[Exercise details] Transcribe everything in the records exactly. Skip the images.
·····
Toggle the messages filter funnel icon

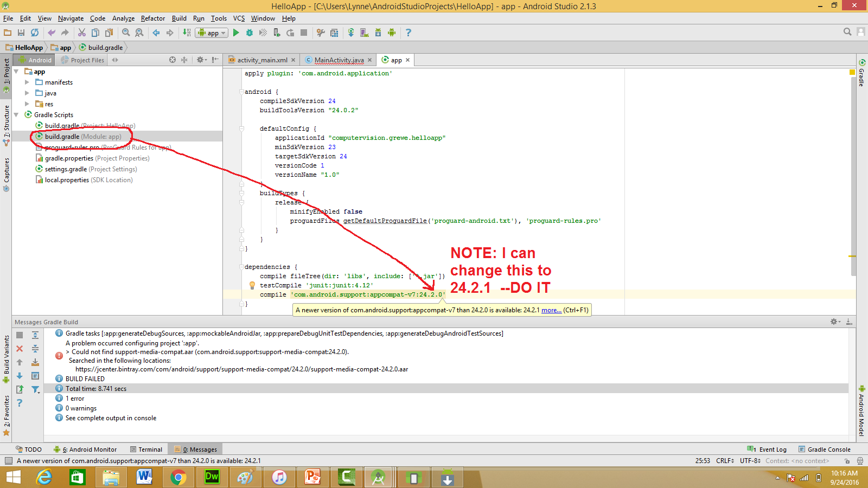point(35,389)
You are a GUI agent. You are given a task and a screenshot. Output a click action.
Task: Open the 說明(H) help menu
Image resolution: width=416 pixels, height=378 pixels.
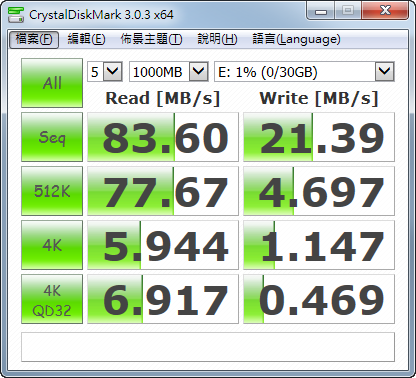[217, 39]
·····
[Solution to this task]
Toggle the messages filter funnel icon

point(35,389)
You are a GUI agent. You are given a task and a screenshot. Output a click action.
Task: Open the 說明(H) help menu
Image resolution: width=416 pixels, height=378 pixels.
[217, 39]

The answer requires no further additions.